Abstract
BACKGROUND
Efficient postoperative pain management, which is aimed at decreasing the risk of complications and drug-induced side effects, without affecting the quality of analgesia, is part of today's concept of enhanced recovery after surgery, that is, fast-track surgery.
STUDY QUESTION
The objective of this study was to determine whether effective management of acute postoperative pain was possible without opioids, while avoiding complications, drug-induced side effects, and suboptimal treatment. Introduction of metamizole, which has regained popularity, into a multimodal analgesia regimen was used, as opioids are not routinely administered.
STUDY DESIGN
The study was prospective, observational, unrandomized, and without the control group.
MEASURES AND OUTCOMES
This study was performed in a pediatric hospital with 300 beds and an average of 1700 annual surgical interventions.
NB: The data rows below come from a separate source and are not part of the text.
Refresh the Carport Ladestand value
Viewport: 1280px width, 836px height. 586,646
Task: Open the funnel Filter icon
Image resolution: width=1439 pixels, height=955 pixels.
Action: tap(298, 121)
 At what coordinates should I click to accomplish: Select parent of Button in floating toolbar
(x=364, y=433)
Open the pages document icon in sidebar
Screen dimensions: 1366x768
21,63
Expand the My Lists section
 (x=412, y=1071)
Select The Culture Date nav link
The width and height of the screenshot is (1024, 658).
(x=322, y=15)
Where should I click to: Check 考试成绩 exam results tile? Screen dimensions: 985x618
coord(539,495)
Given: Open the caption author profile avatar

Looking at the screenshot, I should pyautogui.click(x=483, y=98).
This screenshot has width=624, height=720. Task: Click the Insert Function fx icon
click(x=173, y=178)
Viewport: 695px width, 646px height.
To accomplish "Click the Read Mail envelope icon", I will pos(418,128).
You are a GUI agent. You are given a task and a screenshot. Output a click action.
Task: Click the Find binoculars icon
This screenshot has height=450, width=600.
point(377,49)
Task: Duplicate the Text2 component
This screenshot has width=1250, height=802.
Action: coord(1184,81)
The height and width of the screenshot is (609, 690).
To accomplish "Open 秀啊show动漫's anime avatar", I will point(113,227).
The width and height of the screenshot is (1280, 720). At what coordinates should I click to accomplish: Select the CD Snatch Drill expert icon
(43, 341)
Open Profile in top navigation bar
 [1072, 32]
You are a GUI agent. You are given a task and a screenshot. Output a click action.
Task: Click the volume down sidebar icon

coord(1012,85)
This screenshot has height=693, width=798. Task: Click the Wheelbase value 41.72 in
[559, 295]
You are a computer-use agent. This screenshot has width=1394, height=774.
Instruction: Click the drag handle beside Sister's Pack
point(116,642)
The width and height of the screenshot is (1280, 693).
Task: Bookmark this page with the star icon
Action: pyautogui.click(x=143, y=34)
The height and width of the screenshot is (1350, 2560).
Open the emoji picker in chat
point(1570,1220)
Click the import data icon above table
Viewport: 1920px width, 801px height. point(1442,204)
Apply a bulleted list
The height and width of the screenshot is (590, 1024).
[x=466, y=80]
The study group comprised 378 patients aged 1-17 years, undergoing lower abdominal or limb surgery between June 2016 and June 2017. Children underwent subarachnoid anesthesia combined with intravenous sedation and received not routinely but on demand postoperative opioid analgesia. The pain was self-assessed by the pediatric patient or was assessed by the nurse using pain scores.
RESULTS
Metamizole proved to be safe, efficient, and very well tolerated by children. Multimodal analgesia using acetaminophen, nonsteroidal anti-inflammatory drug with metamizole for the treatment of moderate to severe pain in children undergoing surgery, required a single opioid dose in 292 patients (77.24%) of the 378 in this study.
CONCLUSIONS
In pediatric patients undergoing surgery, subarachnoid anesthesia combined with intravenous sedation, multimodal analgesia that includes metamizole, and nonpharmacological complementary therapies in pain management enable avoidance or reduction of opioids to a single dose, without undertreatment. There is also a minimum of anesthesia, accelerated children's recovery and a rapid return to presurgical levels of function.